Ted Cruz is not happy
Just 10 short years ago, George W. Bush was using using opposition to same-sex marriage to help win swing states. But Monday, when the Supreme Court effectively made marriage equality the law in five and soon to be 11 more states, Republican candidates
didn't want to talk about it.
Perhaps the most outspoken current Republican candidate was North Carolina's Thom Tillis, and even he kept it to a joint statement with the Republican state Senate leader saying that, until the Supreme Court settles the matter, "we will vigorously defend the values of our state and the will of more than 60 percent of North Carolina voters who made it clear that marriage is between one man and one woman." Other candidates kept their heads down, likely embracing this logic:
“We don’t have to agree with the decision, but as long as we’re not against it we should be okay,” said one aide to a 2016 contender who declined to be named to speak candidly on the sensitive topic. “The base, meanwhile, will focus its anger on the Court, and not on us.”

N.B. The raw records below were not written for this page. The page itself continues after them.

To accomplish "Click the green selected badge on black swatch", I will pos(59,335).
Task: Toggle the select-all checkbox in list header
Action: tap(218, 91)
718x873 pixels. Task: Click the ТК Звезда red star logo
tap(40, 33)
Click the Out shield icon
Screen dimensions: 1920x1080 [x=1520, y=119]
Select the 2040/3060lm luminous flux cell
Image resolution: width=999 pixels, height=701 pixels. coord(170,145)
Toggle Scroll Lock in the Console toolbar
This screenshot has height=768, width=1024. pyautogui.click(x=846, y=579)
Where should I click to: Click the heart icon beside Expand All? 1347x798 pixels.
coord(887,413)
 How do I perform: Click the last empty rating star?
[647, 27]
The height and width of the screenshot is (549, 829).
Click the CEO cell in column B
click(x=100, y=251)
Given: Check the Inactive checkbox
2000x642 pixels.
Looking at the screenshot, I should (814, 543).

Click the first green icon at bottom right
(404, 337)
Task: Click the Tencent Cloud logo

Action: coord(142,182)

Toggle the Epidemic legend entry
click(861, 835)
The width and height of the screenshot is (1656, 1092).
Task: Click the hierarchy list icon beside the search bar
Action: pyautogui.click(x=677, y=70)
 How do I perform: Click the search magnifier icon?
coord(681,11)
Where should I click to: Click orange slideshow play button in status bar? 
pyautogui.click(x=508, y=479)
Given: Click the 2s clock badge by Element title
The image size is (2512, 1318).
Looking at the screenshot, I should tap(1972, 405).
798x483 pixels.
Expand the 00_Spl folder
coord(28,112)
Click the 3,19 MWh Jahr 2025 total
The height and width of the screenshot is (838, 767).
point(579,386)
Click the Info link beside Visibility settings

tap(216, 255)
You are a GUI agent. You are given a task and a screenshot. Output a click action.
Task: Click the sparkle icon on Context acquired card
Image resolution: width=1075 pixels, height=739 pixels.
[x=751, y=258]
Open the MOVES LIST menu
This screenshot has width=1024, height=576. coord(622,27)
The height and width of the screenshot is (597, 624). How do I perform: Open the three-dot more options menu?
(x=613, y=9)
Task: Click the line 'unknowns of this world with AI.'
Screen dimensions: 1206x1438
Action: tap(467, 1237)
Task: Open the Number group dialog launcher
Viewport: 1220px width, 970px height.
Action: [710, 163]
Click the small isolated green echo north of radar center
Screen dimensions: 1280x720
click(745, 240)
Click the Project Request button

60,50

By contrast, 2016 Republican hopeful Ted Cruz was practically breathing fire over the Supreme Court's rejection of the appeals, calling it "judicial activism at its worst." The "activism" part is funny, given that what the Court did was to decide not to act to overturn lower courts. But the fact that the Republican shrieking the most loudly is one with his eye not on November's general elections but on 2016 Republican primary voters is telling: Cruz's outrage may well work with Iowa caucusers and South Carolina primary voters, but, as this year's candidates clearly know, it will not help in a general election.